How a 700-Year Old Prayer Can Help You Find God.

How a 700-Year Old Prayer Can Help You Find God. December 9, 2012

Don’t you know that you yourselves are God’s temple and that God’s Spirit dwells in you? ~1 Corinthians 3:16

What do you do when your ordinary prayers stop working? When your praying stops bringing you comfort? When it feels like you’re talking into a void and you’re not getting any closer to God?

Well, a very long time ago a group of Catholic mystics had an answer, one that the Catholic church purged from its faith for centuries—but that in the past few decades has made a comeback. It’s known as centering prayer though it was orgina1ly referred to as contemplative prayer.

While its origin may date back to early days of the church, some religious scholars point to the 14th century as the seminal point of contemplative prayer. It was then that an unknown Christian mystic wrote a book called The Cloud of Unknowing that set the foundation for centering prayer. It included advice like this:

This is what you are to do: lift up your heart to the Lord, with a gentle stirring of love desiring him for his own sake and not his gifts. Center all your attention and desire on him and let this be the sole concern of your mind and heart.

Contemplative prayer would fall out of favor and remain that way for about 700 years. What happened? Well, according to Father Thomas Keating, one of the great modern proponents of centering prayer, “a negative attitude prevailed with growing intensity from the 16th century onward” due to the Reformation and the long and brutal period known as The Inquisition.

But when the church began to lose members to Eastern philosophies and the lure of meditation in the 1960s and ‘70s, a small band of renegades on the fringes of the church began reintroducing the idea of contemplative prayer. They were inspired by the Trappist monk Thomas Merton who wrote “the simplest way to come into contact with the living God is to go to one’s center and from there pass into God”. So they began calling it centering prayer.

So what is centering prayer and how does it work?

Essentially, it’s a prayer without words, or more accurately a prayer with a single word. Its aim is to help you establish a deeper relationship with God (or for some practitioners, Jesus) to the point that God becomes a living reality in your life, available to you at all times.

Thomas Keating explains the powerful effect of centering prayer this way:

It is the opening of the mind and heart—our whole being—to God, the ultimate mystery, beyond thoughts, words, and emotions. Through grace, we open our awareness to God whom we know by faith is within us, closer than breathing, closer than thinking…closer than consciousness itself.

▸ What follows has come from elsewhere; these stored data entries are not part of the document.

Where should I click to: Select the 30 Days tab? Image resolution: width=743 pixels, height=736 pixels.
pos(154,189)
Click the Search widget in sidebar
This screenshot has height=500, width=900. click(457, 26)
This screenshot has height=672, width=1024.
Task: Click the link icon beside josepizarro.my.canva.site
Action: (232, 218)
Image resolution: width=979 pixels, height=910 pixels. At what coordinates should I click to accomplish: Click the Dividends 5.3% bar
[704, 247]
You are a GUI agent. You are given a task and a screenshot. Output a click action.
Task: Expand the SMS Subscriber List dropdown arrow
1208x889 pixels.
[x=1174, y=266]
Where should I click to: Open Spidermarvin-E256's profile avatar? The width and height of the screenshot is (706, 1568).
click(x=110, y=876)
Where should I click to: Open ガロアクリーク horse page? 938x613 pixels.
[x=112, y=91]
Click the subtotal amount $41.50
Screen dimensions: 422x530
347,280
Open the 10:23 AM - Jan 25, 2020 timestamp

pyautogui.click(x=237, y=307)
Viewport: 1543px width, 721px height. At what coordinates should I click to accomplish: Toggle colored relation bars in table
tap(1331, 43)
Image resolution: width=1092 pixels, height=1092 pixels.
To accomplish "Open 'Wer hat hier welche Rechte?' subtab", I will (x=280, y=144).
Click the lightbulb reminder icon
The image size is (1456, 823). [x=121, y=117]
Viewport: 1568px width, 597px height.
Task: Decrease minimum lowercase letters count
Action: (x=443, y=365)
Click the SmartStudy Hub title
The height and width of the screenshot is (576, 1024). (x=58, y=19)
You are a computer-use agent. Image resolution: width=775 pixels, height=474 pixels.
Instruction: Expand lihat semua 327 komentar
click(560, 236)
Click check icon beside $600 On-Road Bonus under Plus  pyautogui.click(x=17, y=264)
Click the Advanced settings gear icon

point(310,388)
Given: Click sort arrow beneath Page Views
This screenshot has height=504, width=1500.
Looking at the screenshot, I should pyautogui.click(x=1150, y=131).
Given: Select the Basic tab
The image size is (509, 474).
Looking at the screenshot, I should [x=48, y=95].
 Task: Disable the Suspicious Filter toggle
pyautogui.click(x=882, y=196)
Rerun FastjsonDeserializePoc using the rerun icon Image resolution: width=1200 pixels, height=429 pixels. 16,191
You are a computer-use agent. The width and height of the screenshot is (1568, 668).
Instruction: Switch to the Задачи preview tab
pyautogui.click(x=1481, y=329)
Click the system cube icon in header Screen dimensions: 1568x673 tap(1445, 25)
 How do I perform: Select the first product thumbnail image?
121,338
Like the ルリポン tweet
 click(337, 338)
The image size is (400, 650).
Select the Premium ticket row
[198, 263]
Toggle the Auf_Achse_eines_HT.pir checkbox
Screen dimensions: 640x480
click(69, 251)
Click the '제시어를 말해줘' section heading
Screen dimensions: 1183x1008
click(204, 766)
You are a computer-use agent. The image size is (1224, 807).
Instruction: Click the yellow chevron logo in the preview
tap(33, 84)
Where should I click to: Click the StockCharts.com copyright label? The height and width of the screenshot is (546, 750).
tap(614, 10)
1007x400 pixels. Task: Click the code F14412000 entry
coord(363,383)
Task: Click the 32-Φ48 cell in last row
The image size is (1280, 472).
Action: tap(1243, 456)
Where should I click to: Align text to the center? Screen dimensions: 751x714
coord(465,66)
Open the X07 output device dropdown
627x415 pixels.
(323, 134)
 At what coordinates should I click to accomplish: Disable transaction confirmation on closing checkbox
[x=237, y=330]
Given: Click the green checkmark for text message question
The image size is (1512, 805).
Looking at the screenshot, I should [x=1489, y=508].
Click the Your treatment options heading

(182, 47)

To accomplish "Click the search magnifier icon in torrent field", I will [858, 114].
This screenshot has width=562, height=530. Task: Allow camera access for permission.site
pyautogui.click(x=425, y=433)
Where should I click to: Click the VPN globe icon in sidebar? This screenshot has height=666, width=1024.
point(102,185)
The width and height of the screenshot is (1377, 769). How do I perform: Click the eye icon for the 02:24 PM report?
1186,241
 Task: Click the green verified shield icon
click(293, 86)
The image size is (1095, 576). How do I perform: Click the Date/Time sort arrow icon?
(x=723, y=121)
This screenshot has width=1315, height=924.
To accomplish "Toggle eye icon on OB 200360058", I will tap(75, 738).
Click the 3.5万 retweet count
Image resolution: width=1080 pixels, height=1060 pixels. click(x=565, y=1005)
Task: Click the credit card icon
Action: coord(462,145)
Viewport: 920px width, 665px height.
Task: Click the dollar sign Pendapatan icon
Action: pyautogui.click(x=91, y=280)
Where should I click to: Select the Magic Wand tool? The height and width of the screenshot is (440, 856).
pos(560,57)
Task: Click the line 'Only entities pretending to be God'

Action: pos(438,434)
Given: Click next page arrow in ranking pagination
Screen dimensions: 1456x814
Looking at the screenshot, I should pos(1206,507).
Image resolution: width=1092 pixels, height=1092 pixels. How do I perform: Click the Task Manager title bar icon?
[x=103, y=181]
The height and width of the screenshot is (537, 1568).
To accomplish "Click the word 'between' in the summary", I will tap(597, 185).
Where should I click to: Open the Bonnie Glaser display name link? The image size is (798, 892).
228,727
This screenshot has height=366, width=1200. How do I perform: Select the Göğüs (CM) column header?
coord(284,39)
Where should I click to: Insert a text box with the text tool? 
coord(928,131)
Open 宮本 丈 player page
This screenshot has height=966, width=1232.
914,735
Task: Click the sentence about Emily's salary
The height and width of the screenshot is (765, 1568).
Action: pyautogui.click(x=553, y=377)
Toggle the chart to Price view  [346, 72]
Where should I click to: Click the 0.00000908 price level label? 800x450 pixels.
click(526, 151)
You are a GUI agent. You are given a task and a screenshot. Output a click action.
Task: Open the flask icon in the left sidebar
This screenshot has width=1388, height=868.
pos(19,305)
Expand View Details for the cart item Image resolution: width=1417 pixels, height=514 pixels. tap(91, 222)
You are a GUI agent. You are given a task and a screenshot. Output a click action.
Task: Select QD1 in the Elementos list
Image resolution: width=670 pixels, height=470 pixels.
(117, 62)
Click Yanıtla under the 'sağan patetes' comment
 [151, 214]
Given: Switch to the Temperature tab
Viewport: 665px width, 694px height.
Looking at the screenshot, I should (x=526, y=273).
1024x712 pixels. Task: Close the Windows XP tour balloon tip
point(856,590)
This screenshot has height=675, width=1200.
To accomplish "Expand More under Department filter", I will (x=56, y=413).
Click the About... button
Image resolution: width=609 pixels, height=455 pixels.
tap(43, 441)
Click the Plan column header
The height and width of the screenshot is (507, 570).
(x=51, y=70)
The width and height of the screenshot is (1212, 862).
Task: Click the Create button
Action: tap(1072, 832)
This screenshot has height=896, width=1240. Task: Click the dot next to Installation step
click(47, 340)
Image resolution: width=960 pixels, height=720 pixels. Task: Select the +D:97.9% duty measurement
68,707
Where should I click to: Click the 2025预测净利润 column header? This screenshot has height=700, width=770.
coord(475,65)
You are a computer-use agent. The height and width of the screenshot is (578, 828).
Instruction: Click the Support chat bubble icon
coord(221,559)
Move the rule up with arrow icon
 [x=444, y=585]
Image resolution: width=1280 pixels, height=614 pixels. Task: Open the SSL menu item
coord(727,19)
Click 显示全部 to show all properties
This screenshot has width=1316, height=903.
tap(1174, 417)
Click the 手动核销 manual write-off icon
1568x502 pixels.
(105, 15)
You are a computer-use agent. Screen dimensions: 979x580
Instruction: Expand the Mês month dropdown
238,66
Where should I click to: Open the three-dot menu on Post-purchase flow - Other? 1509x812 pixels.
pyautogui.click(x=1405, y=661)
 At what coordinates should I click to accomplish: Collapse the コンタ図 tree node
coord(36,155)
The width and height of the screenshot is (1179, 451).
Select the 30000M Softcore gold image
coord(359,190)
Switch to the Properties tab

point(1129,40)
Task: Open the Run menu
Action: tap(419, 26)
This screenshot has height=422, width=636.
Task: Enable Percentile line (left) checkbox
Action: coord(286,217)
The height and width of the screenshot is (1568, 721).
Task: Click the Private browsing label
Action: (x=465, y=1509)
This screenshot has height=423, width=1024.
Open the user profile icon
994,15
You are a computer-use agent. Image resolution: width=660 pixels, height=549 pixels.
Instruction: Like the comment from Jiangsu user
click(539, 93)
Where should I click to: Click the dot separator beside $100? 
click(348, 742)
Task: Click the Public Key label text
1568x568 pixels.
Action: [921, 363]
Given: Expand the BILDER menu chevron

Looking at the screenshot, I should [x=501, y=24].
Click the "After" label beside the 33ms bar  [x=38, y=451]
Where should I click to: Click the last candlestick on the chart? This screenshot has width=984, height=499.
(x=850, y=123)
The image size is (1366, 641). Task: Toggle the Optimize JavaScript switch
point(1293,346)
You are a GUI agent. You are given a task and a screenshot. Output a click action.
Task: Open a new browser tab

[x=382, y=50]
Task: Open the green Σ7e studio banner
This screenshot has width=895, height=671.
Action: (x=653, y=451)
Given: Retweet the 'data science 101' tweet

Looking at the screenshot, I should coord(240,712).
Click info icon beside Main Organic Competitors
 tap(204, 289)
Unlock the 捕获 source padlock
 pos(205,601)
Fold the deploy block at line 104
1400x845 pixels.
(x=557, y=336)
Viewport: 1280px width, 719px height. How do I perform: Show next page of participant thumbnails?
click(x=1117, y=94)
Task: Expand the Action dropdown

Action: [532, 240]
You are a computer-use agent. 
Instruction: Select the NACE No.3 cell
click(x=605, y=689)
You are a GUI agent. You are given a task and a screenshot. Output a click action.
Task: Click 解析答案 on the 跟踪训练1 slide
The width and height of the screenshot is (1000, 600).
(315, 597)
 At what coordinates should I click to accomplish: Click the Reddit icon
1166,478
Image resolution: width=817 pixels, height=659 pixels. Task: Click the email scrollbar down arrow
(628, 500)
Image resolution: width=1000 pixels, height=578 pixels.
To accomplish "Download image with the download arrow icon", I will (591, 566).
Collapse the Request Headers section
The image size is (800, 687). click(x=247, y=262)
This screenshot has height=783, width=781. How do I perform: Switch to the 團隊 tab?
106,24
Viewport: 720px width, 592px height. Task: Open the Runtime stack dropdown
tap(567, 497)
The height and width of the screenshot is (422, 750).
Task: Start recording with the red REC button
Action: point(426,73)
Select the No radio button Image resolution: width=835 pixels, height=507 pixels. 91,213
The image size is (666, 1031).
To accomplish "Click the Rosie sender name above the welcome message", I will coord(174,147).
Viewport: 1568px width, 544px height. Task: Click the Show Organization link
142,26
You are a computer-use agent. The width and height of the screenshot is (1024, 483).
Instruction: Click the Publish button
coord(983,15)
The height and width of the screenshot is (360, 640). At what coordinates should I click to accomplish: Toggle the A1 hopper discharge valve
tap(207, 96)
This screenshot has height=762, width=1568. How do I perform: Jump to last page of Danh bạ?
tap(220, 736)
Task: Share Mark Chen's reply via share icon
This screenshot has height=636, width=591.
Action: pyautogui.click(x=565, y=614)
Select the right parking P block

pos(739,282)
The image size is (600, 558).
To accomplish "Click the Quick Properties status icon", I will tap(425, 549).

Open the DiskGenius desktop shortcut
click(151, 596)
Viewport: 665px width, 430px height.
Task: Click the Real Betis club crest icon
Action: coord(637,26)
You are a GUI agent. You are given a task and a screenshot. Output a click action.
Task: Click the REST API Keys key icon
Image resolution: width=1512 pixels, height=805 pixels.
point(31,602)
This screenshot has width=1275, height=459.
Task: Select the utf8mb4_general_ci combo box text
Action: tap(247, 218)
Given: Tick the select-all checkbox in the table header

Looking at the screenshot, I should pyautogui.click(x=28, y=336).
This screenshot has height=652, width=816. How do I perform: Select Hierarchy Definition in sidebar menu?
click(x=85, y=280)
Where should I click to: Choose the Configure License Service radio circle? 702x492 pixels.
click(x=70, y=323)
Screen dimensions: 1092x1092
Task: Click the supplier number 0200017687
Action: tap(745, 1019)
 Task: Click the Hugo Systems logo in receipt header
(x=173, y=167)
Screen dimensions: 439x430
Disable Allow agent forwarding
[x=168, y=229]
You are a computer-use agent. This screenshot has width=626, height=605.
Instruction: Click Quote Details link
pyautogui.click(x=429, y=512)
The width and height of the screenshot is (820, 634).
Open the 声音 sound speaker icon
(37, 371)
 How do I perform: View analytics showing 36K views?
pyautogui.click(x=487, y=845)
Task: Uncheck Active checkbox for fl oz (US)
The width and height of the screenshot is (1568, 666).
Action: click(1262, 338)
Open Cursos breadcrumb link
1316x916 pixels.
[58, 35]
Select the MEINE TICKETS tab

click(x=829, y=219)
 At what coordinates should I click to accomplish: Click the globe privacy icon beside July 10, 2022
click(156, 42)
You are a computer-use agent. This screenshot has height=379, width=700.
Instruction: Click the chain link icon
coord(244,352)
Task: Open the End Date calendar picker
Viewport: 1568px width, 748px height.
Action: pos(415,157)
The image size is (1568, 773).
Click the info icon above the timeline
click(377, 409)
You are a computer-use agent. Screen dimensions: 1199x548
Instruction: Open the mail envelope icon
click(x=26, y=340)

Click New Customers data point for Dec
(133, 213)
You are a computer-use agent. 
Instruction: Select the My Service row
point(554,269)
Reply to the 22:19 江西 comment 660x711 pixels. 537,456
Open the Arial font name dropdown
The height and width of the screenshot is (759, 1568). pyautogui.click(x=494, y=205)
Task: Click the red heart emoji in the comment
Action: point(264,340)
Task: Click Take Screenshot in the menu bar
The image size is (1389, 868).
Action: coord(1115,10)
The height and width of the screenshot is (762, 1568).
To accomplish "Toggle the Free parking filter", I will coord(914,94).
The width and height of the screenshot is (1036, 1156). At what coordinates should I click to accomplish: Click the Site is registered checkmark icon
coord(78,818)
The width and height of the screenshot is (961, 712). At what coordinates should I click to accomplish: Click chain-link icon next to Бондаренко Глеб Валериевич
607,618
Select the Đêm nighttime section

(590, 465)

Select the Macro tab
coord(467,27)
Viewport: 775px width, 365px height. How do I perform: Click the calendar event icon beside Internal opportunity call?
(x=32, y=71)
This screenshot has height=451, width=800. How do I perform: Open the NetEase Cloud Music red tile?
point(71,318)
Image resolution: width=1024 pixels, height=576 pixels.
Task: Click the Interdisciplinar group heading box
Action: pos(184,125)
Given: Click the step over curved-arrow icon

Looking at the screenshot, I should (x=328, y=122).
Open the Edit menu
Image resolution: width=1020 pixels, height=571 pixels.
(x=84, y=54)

I’ve been reading an excellent new book on the subject titled The Path of Centering Prayer by David Frenette who describes it as “a state beyond walking, sleeping or dreaming.” With help from his writings, I’ve developed a six-point “how to” guide on centering prayer:

  1. Choose a one-or two-syllable sacred word such as God, Jesus, amen, love, peace, stillness, faith or trust*.
  2. Sit comfortably and with your eyes closed. Silently introduce the word as the symbol of your consent to allow God’s presence within you.
  3. Repeat the word over and over, moving deeper and deeper within your self.
  4. As in meditation, if your mind wanders or becomes aware of anything else, gently return to the word.
  5. Rest in God “as if you put your head back down on the pillow after waking”. Sense the presence of God within you.
  6. As your prayer ends, let go of the sacred word and rest your mind for a minute or two before going about your business.

*Note: I cheat and use three syllables that help direct me to the ultimate goal: Rest in God.

As with most things you want to get good at, the key to success in centering prayer is practice, practice, practice. Another modern day expert on the subject, M. Basil Pennington, recommends two 20-minutes sessions a day. “The first in the morning, introduces into our day a good rhythm…the second, after 8-10 hours of fruitful activity, is a period of renewal to carry us through.”

As far as results go, Pennington points out that St. Teresa of Avila taught that those who were faithful to contemplative prayer could expect in a relatively short time—six months to a year—to achieve a state where the divine presence could be sensed within.

The next step: Praying without words.

Frenette writes that the next step is to engage in centering prayer without any words, to just rest and simply be in God. He says that the sacred word or symbol you use is really like a life preserver you might need when entering deep waters for the first time. He recommends that as you become better versed in centering prayer you “let go of the life preserver and just float”.

It’s easy to see the parallels between centering prayer and secular meditation, a subject I’ve written about before. For one thing, simply observing your breathing can also serve as a symbol of your consent to God’s presence. But while the calming effect is much the same as meditation, there’s an added element in centering prayer. It’s the sense that in the vast nothingness within, there’s a presence, one that’s part of the soul but greater than the soul.

You can label this presence what you wish, for me it’s God. Which brings me to a closing thought from Benedictine abbot Dom John Chapman:

When we realize that God is not only in every external event, but in every internal event…we realize that, at every moment of our life, we are in touch with God.